SELECTED EXCERPT:
__________________________________________________

Class T and Class D shares are converted into Class A shares once the maximum amount of distribution and shareholder servicing fees for those particular shares has been met. The shares to be converted are multiplied by the applicable conversion rate, the numerator of which is the net asset value per share of the share class being converted and the denominator of which is the net asset value per Class A share.

 

During the six months ended June 30, 2023, approximately 80,000 Class T shares were converted to approximately 80,000 Class A shares at an average conversion rate of 1.00. During the six months ended June 30, 2022, approximately 19,000 Class T shares were converted to approximately 19,000 Class A shares at an average conversion rate of 1.00.

 

8. Borrowings

 

In August 2022, the Company entered into a loan agreement (the “2022 Loan Agreement”) and related promissory note with First Horizon Bank for a $50.0 million revolving line of credit (the “2022 Line of Credit”). In connection with the 2022 Loan Agreement, the Company was required to pay a total commitment fee to First Horizon Bank of $0.25 million, of which $0.13 million was paid during the six months ended June 30, 2023. The 2022 Line of Credit is available for advances through August 2023.

__________________________________________________

ENTRIES PROVIDED:
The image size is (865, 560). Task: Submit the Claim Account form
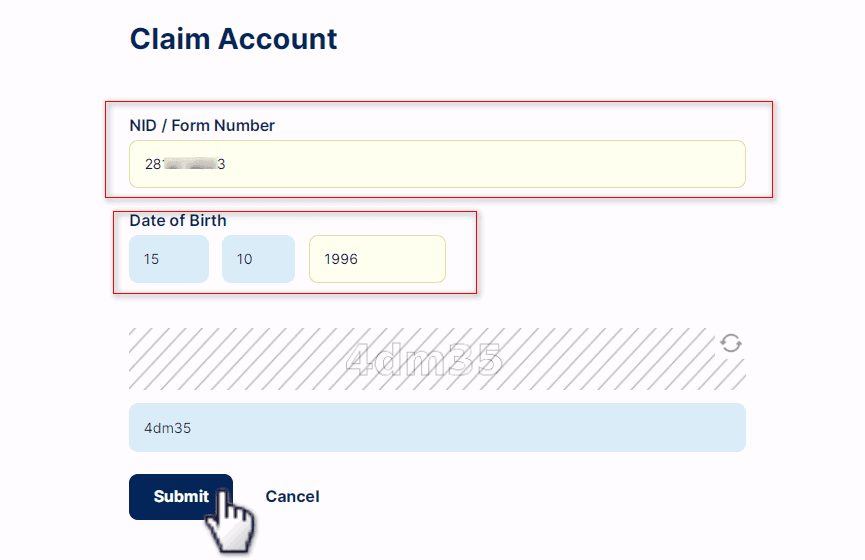click(181, 497)
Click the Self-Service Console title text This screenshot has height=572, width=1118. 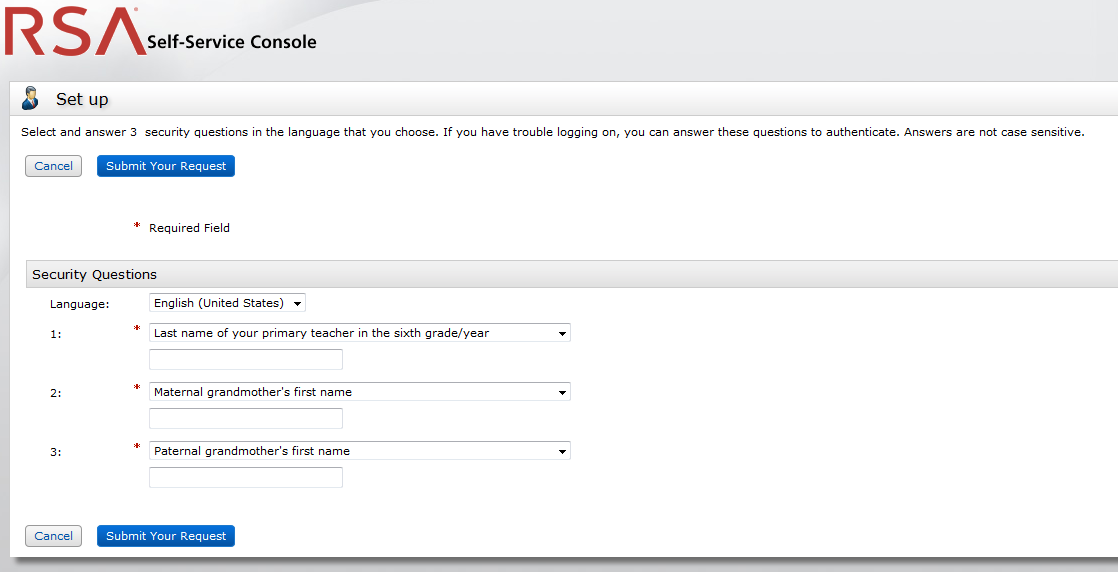tap(232, 42)
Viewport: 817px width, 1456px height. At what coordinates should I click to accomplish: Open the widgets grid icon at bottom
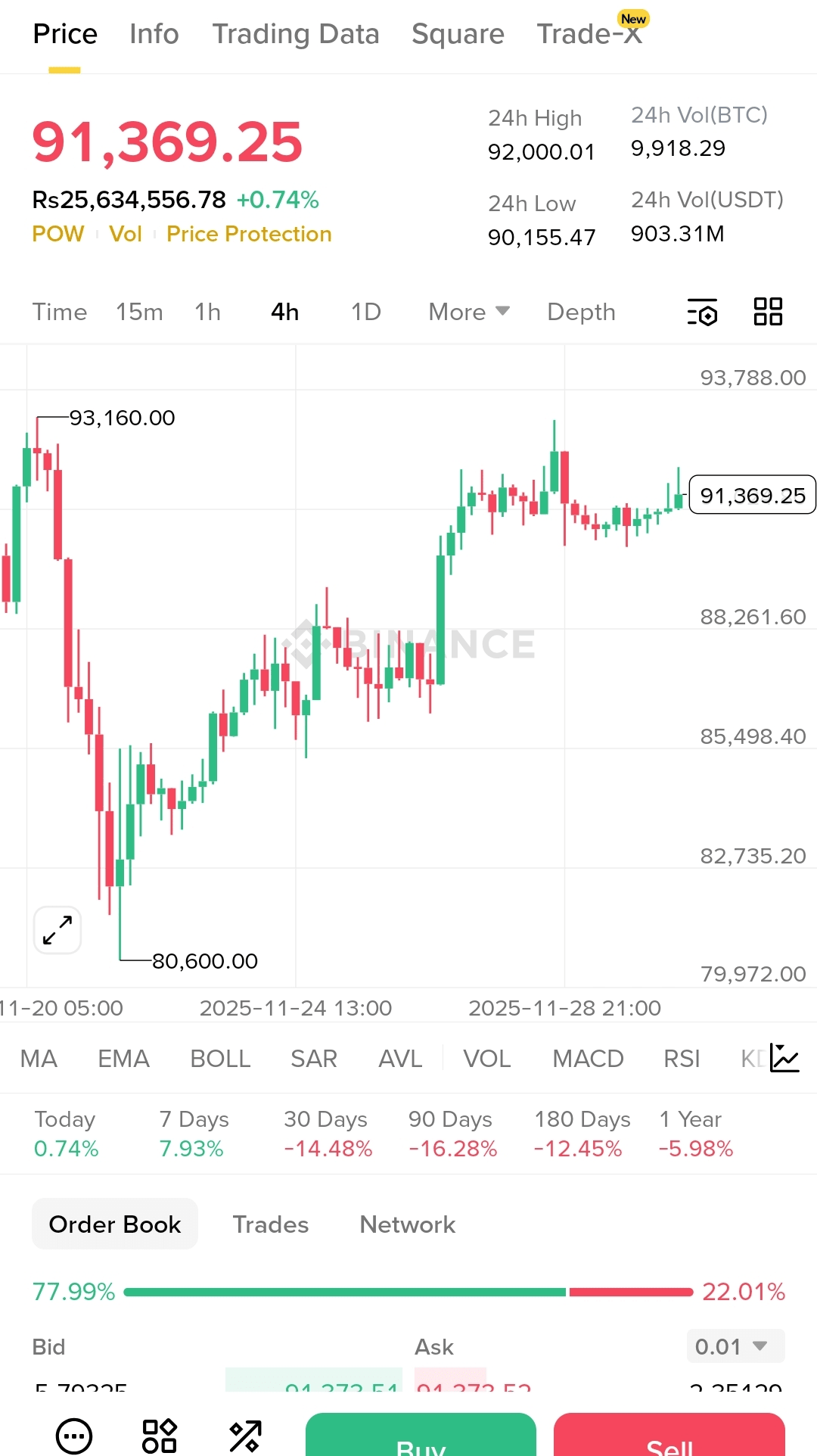(158, 1435)
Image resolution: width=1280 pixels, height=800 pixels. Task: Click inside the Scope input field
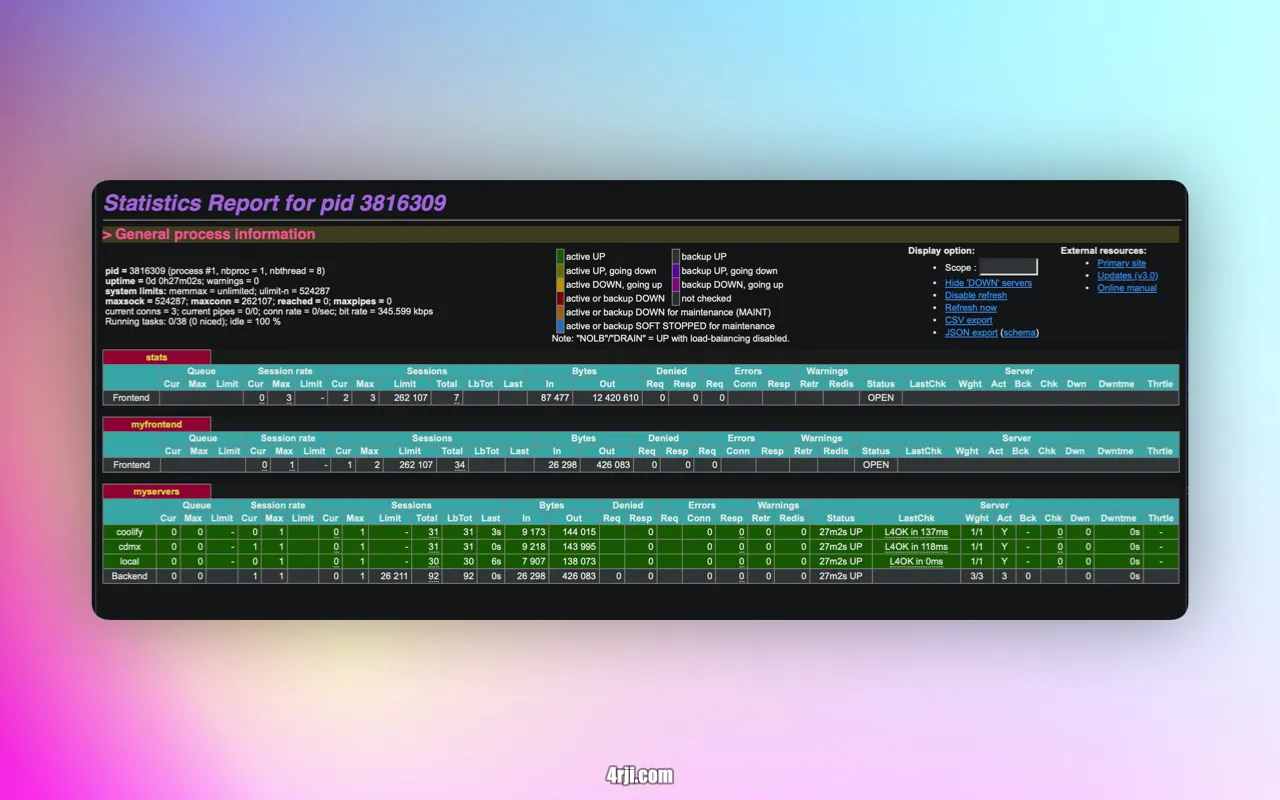point(1009,267)

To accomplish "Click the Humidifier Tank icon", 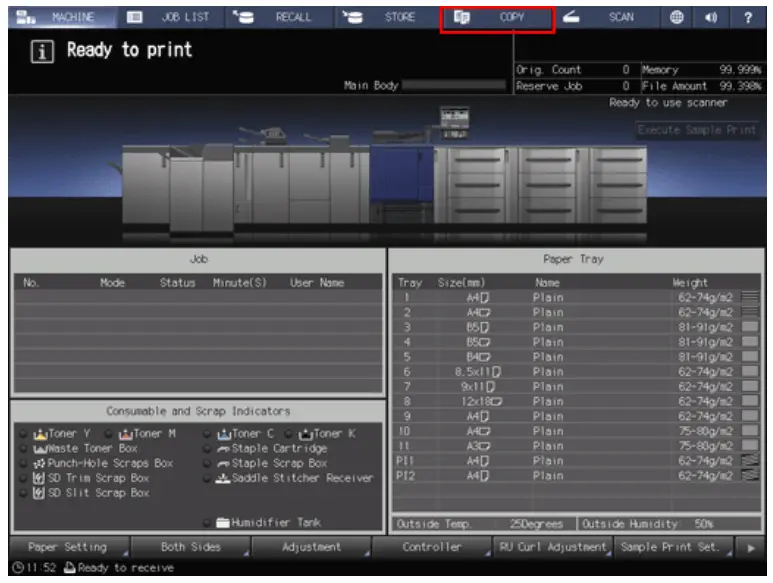I will click(222, 522).
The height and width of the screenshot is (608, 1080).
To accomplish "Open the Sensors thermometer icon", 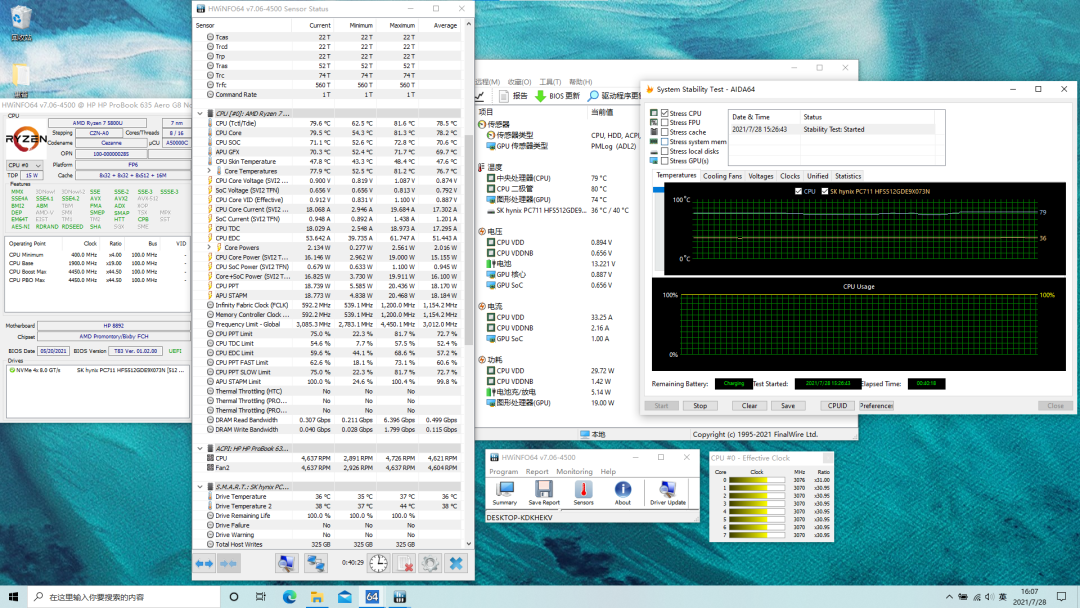I will coord(583,491).
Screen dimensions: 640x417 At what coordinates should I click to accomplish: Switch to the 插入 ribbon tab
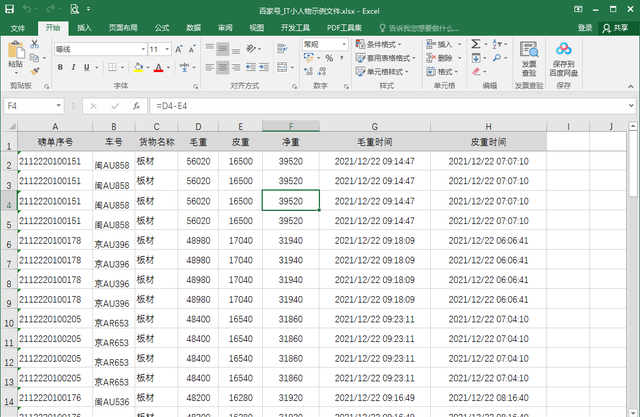point(84,27)
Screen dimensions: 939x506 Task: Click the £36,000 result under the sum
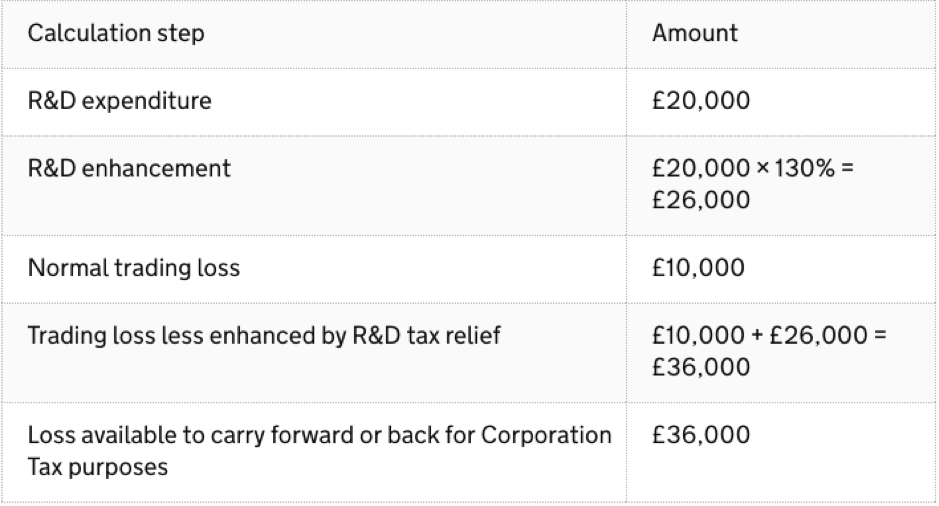click(x=701, y=367)
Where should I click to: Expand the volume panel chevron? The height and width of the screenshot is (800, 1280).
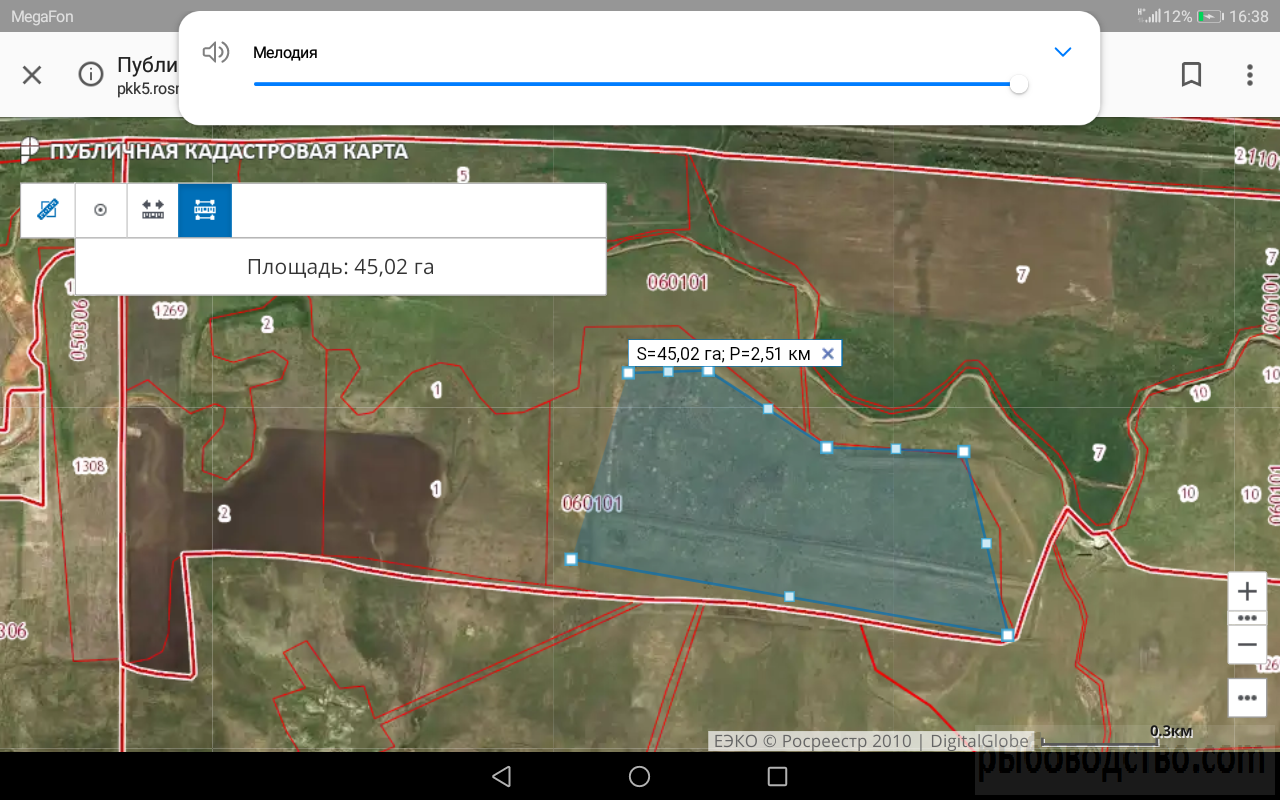click(x=1063, y=52)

__________________________________________________

BRIEF 1: Would you quote the listing starting at the line that contains "Screen dimensions: 939x506" and ending at the listing's final line, leaving out the pictures?
BRIEF 2: Can you extend the excerpt on share conversions and borrowings from where it stops?

EXERCISE RESULT 1:
Screen dimensions: 939x506 Task: Click the £36,000 result under the sum
click(x=701, y=367)
Where should I click to: Expand the volume panel chevron? The height and width of the screenshot is (800, 1280).
click(x=1063, y=52)

EXERCISE RESULT 2:
 

The Company is required to pay a fee to First Horizon with each advance under the 2022 Line of Credit in the amount equal to 0.05% of the amount of each borrowing. The Company is also required to pay interest on the borrowed amount at a rate per year equal to the 30-day Secured Overnight Financing Rate (“SOFR”) plus 2.75%. Interest payments are due monthly in arrears. Furthermore, the Company is required to pay a quarterly unused line fee when the average outstanding balance of the 2022 Line of Credit is less than $25.0 million. Unused line fees are due quarterly in arrears.

 

The Company may prepay, without penalty, all or any part of the borrowings under the 2022 Loan Agreement at any time and such borrowings are required to be repaid within 180 days of the borrowing date. Under the 2022 Loan Agreement, the Company is required to comply with certain covenants including the provision of financial statements on a quarterly basis, a restriction from incurring any debt, and restrictions on the transfer and sale of assets held by certain subsidiaries. Additionally, the Company has a covenant related to its fair market value of investments as a multiple of borrowings outstanding.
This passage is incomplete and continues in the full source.